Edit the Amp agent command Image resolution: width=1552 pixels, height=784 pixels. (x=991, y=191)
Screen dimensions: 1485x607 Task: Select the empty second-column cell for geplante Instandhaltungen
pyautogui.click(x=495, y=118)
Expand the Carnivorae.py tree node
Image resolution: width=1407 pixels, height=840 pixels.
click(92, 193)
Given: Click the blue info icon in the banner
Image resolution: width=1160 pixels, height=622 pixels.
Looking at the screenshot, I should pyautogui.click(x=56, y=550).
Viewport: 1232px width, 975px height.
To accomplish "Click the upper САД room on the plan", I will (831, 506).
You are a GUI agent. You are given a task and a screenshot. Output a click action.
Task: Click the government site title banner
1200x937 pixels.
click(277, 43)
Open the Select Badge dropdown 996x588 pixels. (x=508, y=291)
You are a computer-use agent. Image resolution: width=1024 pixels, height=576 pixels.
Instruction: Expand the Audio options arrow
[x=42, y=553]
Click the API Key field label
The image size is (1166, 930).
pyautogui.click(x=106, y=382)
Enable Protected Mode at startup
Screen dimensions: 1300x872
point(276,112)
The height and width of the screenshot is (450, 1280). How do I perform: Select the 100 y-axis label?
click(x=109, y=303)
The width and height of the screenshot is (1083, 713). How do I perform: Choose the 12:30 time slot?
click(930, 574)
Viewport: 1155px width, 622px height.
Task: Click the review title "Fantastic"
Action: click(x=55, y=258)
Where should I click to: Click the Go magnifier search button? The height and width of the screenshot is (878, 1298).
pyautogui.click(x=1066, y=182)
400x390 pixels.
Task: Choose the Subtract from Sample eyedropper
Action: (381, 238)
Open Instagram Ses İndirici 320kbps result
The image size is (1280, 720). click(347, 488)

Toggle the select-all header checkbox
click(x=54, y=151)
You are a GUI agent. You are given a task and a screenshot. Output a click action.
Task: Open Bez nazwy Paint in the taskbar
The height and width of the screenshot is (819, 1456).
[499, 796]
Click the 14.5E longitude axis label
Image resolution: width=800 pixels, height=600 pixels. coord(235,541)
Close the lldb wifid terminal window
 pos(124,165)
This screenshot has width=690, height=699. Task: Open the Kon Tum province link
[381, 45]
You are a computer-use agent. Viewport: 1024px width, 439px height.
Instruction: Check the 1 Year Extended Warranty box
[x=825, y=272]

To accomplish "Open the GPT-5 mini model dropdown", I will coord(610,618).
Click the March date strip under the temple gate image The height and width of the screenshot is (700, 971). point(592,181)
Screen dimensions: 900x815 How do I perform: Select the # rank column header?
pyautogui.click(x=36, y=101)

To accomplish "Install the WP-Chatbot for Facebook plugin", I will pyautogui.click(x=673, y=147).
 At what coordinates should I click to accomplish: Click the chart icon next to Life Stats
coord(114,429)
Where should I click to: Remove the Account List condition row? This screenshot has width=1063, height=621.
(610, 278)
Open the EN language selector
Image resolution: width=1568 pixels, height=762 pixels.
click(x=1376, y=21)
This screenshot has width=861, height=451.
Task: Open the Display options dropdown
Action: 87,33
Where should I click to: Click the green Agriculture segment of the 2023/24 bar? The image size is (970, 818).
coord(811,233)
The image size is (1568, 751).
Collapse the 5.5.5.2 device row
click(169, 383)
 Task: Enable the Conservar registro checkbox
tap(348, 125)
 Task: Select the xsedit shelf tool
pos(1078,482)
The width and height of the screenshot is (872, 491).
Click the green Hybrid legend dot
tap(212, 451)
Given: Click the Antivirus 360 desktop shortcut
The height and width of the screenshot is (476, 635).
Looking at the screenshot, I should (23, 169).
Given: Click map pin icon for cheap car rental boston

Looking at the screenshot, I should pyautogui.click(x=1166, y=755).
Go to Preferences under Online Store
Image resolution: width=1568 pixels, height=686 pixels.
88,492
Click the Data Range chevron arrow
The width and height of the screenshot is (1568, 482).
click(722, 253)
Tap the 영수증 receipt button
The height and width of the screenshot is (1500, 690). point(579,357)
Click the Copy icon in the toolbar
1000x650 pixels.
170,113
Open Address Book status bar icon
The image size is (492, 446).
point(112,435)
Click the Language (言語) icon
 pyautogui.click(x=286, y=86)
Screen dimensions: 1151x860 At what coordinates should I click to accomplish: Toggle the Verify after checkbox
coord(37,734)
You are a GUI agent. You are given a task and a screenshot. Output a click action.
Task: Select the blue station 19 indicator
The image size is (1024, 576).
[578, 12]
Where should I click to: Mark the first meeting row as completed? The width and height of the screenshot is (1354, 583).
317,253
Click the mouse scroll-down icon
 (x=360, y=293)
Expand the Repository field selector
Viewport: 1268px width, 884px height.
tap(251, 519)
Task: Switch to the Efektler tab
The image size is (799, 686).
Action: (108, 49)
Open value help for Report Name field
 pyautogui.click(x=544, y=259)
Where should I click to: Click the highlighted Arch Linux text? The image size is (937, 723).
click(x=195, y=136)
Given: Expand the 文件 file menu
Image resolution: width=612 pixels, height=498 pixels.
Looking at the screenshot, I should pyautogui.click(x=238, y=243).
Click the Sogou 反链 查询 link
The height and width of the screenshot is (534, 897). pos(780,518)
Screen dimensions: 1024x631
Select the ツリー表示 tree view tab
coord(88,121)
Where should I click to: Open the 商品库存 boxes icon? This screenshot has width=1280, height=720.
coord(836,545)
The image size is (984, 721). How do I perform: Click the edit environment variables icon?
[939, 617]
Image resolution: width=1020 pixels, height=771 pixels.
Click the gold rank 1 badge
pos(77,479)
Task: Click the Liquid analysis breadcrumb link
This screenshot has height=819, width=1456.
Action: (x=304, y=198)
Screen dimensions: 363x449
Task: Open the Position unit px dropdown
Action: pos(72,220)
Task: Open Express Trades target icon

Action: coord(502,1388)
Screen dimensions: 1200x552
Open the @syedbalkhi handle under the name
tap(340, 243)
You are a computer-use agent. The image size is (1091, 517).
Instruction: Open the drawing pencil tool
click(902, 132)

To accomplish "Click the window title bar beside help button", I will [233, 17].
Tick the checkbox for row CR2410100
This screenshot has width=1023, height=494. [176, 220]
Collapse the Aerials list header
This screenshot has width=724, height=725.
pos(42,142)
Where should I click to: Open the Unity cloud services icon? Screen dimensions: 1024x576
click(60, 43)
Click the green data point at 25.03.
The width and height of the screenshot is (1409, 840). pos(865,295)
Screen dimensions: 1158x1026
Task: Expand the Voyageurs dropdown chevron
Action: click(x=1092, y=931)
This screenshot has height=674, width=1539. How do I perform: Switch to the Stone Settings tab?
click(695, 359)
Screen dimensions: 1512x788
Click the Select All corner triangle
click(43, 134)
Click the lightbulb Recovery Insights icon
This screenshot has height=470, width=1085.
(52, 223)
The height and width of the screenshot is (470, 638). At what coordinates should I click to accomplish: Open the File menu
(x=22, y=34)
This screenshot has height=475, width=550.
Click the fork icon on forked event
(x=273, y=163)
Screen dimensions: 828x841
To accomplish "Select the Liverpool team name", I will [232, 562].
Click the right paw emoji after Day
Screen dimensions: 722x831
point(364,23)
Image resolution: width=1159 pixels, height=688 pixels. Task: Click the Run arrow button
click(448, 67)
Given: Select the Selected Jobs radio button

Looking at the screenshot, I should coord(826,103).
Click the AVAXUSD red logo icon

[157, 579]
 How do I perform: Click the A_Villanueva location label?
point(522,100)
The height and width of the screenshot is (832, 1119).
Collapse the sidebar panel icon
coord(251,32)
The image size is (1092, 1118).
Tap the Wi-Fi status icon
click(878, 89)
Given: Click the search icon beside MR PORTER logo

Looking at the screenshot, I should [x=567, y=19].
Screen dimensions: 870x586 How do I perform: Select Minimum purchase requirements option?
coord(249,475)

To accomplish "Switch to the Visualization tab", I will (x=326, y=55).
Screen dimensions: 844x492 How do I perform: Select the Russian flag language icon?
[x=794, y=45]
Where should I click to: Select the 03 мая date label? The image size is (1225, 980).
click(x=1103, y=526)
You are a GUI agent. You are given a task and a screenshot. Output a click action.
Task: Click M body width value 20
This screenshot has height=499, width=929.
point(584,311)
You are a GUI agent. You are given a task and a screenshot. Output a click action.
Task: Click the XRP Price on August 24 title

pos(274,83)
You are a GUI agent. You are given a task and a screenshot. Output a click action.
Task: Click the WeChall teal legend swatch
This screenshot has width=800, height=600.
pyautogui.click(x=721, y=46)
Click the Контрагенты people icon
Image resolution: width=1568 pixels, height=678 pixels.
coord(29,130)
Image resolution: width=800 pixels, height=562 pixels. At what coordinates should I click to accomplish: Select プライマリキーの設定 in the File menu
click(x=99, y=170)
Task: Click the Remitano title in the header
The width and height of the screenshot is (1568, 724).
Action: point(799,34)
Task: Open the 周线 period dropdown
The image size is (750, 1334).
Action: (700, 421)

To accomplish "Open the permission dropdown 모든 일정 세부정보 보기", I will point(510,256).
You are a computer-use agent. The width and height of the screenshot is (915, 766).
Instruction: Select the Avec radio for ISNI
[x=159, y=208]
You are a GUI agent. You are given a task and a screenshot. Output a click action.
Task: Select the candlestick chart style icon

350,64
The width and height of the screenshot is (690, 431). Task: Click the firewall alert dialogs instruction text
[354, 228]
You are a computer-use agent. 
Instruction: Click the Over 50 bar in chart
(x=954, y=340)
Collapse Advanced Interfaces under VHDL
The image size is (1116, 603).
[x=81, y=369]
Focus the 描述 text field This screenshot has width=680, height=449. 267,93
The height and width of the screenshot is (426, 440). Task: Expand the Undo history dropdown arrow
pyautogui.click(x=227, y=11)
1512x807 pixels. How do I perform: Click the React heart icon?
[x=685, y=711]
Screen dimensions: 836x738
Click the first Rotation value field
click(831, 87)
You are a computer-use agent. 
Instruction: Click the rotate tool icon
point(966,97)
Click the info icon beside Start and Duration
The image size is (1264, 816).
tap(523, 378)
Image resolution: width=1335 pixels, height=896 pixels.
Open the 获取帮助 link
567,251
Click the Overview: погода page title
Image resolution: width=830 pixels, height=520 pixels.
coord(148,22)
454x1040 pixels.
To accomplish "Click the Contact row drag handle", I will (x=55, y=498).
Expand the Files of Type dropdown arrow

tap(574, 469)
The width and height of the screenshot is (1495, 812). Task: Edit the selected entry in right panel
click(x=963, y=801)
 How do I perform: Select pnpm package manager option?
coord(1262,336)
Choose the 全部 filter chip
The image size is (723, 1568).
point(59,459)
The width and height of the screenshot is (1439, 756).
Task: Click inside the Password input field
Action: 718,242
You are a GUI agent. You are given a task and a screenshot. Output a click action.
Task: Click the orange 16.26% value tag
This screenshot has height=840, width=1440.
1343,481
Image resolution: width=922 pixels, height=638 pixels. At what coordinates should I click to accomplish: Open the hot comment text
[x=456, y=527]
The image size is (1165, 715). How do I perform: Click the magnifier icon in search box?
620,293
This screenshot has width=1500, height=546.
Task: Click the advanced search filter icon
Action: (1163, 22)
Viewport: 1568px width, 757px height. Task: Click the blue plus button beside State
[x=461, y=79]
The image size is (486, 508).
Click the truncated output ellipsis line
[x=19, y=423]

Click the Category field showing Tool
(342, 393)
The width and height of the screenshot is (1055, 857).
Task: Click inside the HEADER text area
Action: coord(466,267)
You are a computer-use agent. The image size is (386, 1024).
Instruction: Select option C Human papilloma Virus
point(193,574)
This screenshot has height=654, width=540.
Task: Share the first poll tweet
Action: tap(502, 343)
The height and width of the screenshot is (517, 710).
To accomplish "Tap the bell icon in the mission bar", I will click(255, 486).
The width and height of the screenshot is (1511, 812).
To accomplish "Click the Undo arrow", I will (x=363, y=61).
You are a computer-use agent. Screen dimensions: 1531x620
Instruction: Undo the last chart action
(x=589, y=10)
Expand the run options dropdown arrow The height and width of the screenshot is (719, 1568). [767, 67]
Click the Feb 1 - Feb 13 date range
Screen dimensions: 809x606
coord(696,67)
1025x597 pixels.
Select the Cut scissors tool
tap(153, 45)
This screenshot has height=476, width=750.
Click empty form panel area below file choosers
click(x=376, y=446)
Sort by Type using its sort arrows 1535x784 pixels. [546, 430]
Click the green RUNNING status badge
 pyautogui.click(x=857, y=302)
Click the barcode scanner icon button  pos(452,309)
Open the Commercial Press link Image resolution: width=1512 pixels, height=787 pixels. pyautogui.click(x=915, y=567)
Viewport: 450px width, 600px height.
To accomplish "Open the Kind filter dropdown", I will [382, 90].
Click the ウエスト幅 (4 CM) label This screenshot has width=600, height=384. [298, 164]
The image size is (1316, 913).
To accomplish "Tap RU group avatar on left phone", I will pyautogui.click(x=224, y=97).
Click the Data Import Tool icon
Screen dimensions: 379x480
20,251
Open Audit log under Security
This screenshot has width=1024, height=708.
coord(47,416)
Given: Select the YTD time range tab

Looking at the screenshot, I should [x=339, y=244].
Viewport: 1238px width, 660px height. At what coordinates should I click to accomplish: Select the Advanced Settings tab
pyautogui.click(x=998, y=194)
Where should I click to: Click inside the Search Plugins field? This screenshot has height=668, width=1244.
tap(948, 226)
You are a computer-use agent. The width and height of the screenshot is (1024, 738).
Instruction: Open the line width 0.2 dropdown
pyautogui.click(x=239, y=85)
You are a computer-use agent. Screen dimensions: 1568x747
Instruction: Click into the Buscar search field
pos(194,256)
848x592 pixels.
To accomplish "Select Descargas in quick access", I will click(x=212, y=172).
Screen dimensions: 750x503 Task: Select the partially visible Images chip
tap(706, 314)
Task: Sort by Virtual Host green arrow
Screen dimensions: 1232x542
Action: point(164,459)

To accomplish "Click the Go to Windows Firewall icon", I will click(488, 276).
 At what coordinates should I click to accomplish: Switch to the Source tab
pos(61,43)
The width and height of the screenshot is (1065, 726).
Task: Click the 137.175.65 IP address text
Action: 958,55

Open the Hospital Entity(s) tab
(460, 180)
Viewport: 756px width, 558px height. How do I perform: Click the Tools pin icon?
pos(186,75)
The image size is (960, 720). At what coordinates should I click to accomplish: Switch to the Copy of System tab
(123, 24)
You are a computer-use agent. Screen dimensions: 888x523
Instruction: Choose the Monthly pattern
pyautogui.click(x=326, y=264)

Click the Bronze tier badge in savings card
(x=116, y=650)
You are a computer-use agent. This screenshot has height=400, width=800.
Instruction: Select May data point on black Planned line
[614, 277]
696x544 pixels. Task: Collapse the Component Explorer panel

....

WORK INSTRUCTIONS: Please return all lines above in which the string "selector" is found.

THE ANSWER:
Open the EN language selector
Expand the Repository field selector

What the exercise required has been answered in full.